Once you find the line below that contains "Click the notification bell icon in header", write it out along with every later line exactly as given, stopping only when the records end. Omit the pictures.

-.-.-

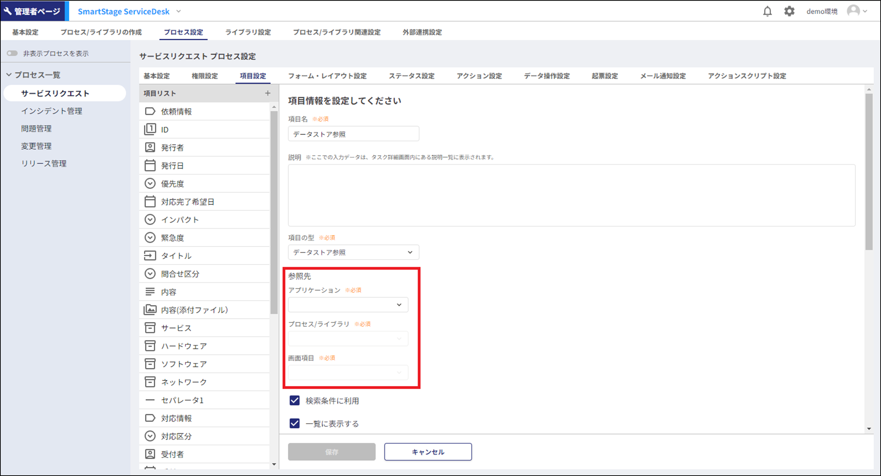881x476 pixels.
Task: Uncheck 一覧に表示する checkbox
Action: pyautogui.click(x=295, y=424)
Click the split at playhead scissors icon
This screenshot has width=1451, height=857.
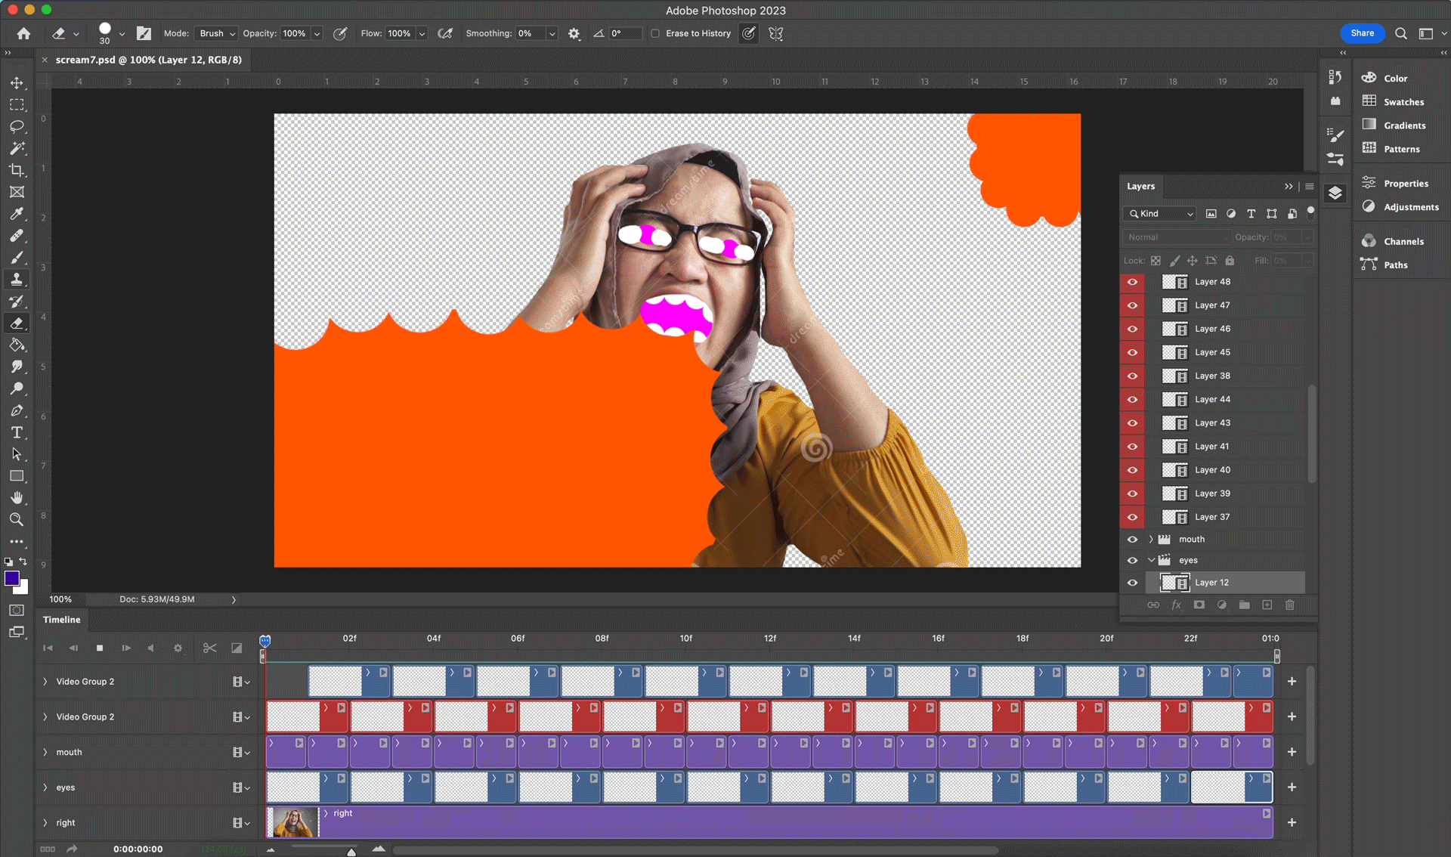coord(209,648)
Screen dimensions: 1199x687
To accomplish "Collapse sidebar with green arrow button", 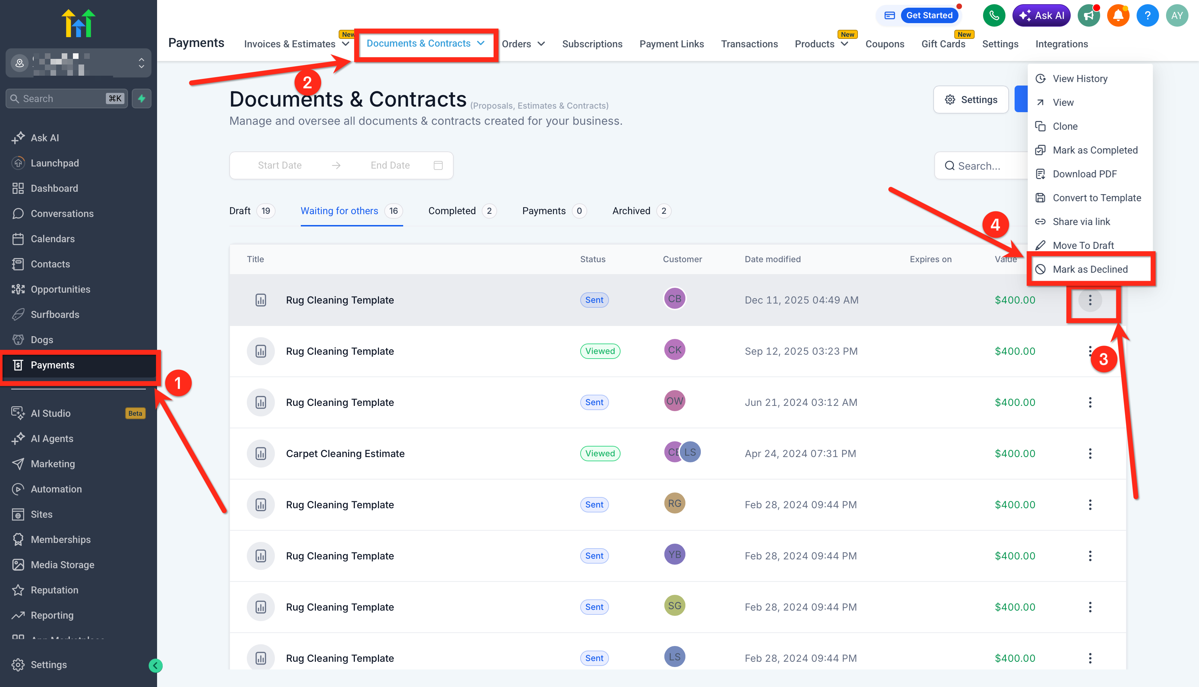I will click(155, 665).
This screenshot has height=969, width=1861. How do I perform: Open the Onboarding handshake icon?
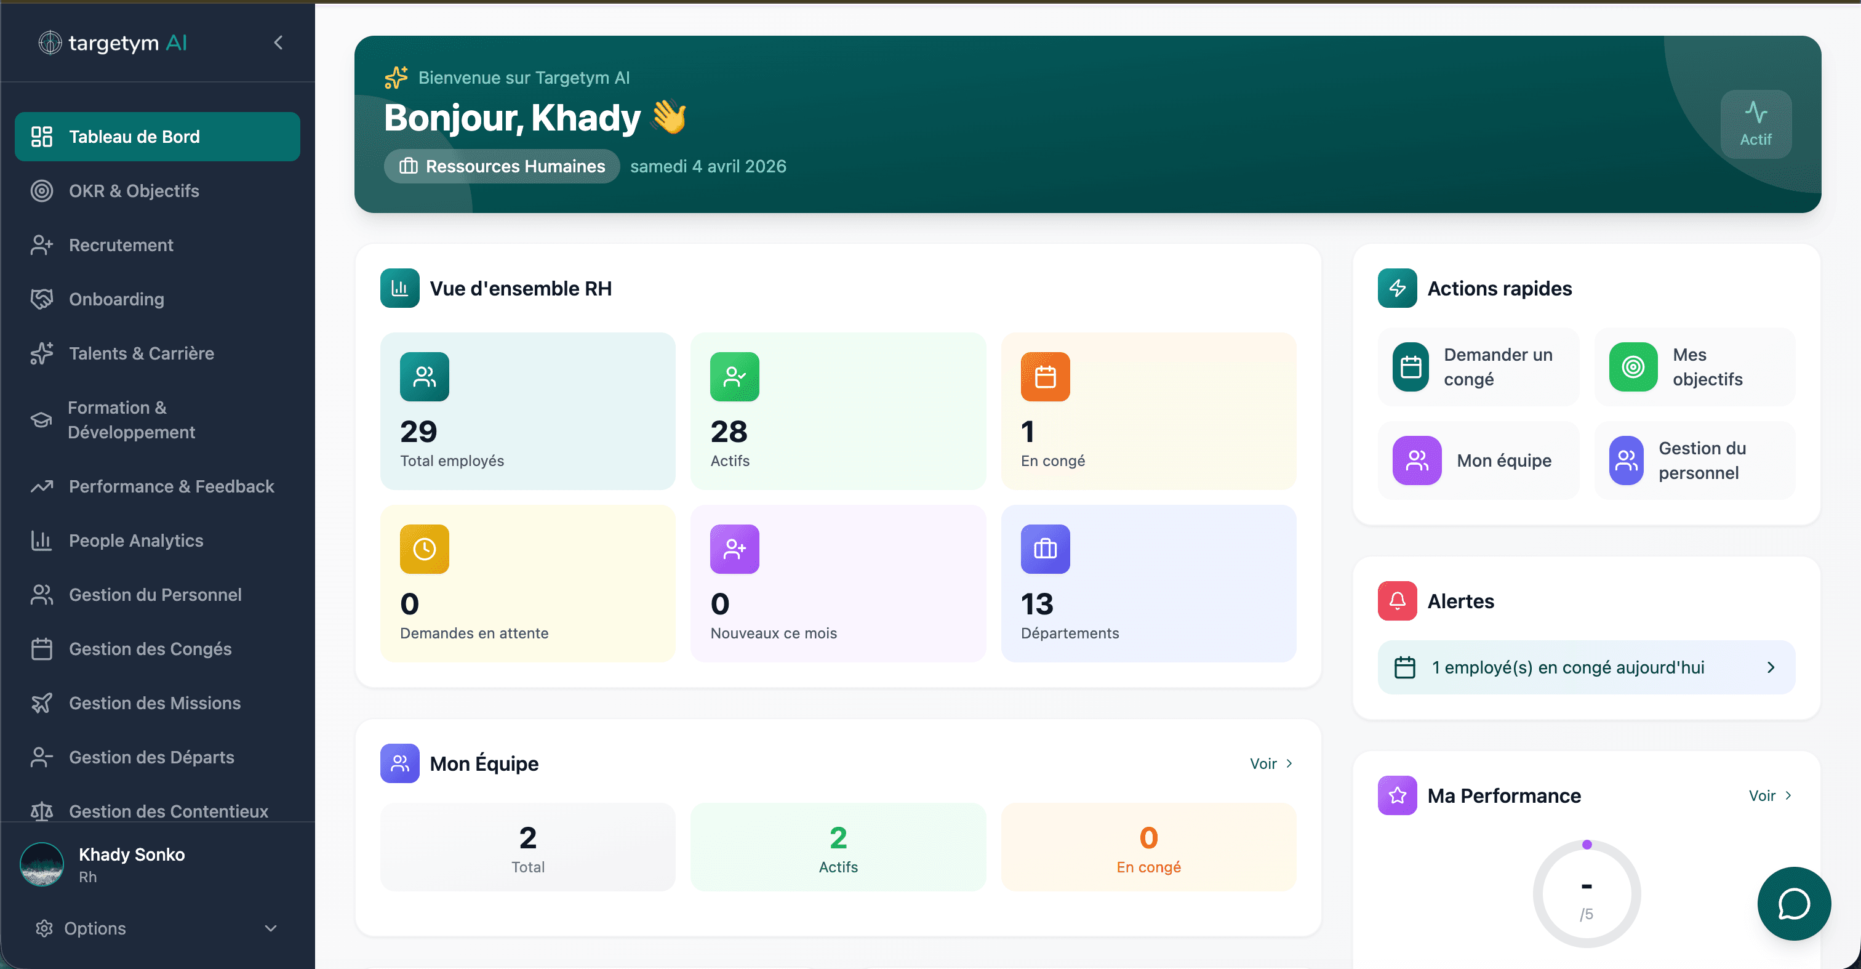tap(42, 298)
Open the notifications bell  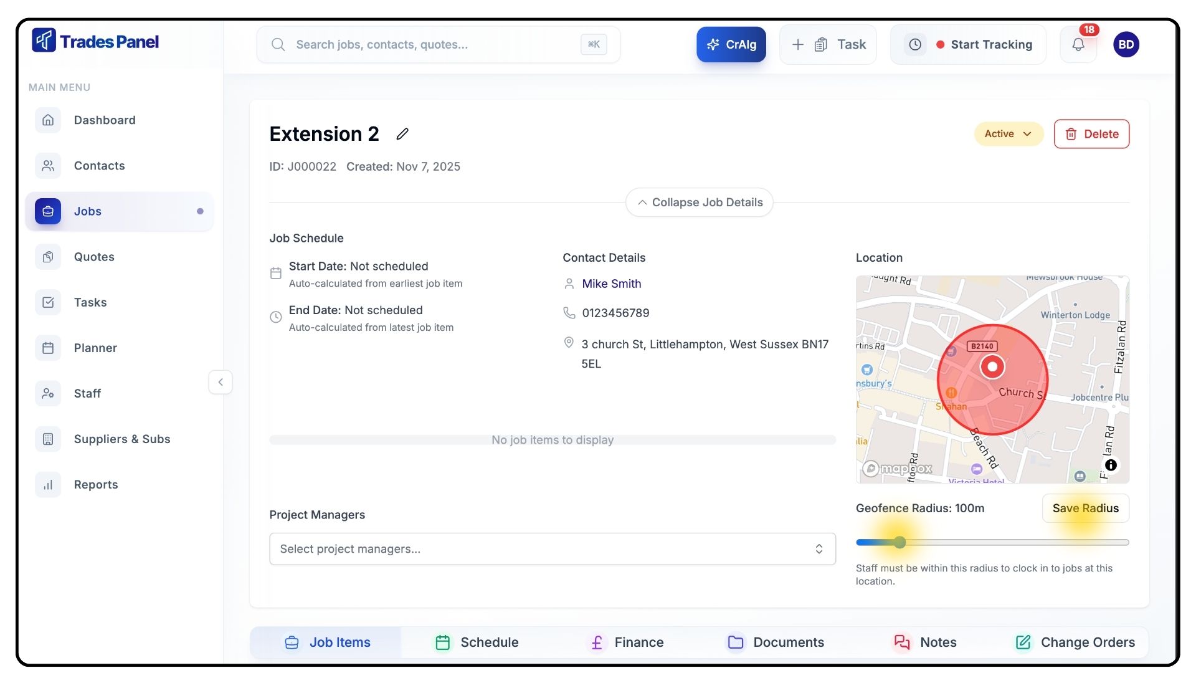point(1078,44)
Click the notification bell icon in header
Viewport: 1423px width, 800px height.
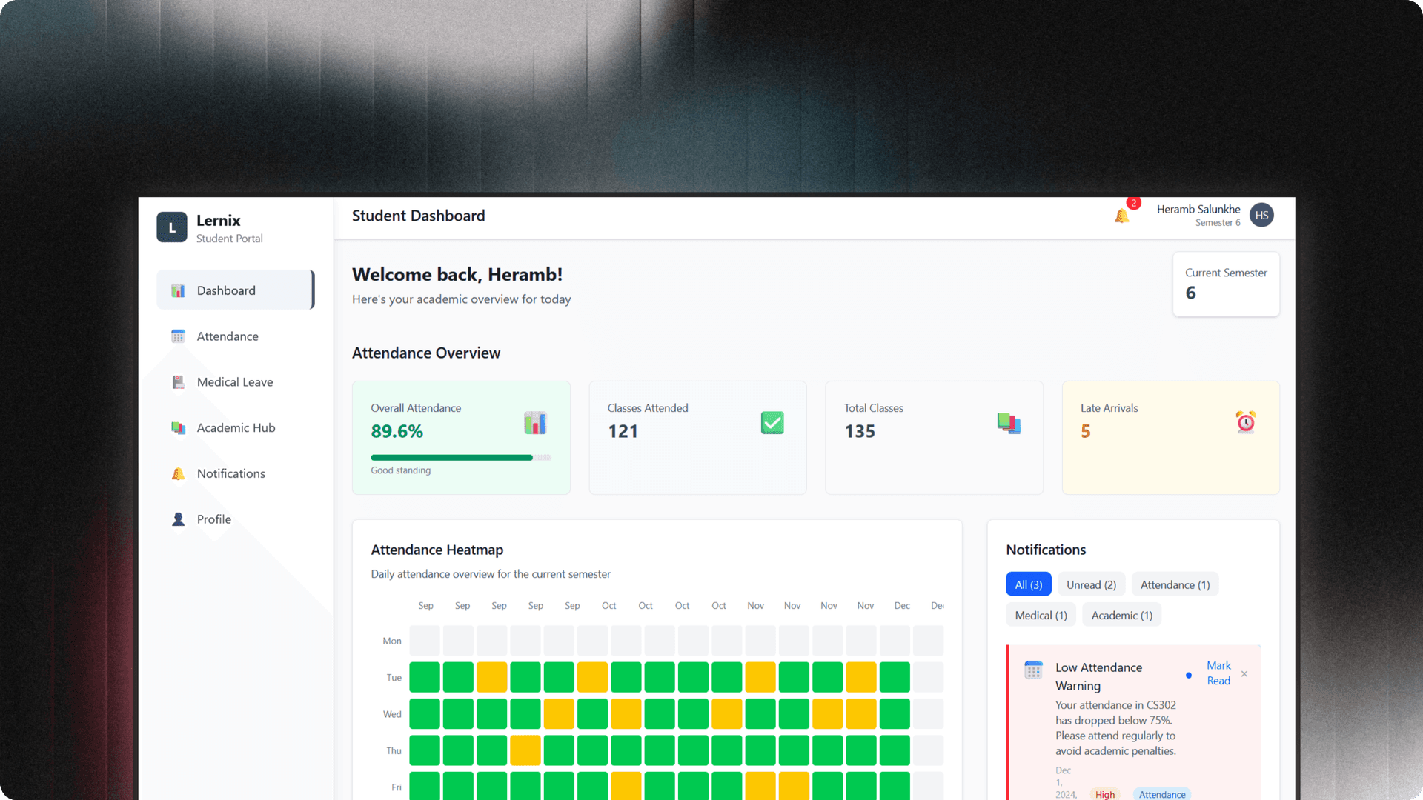point(1121,216)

-.-.-

== TASK RESULT ==
Click the notification bell icon in header
Viewport: 1423px width, 800px height.
point(1121,216)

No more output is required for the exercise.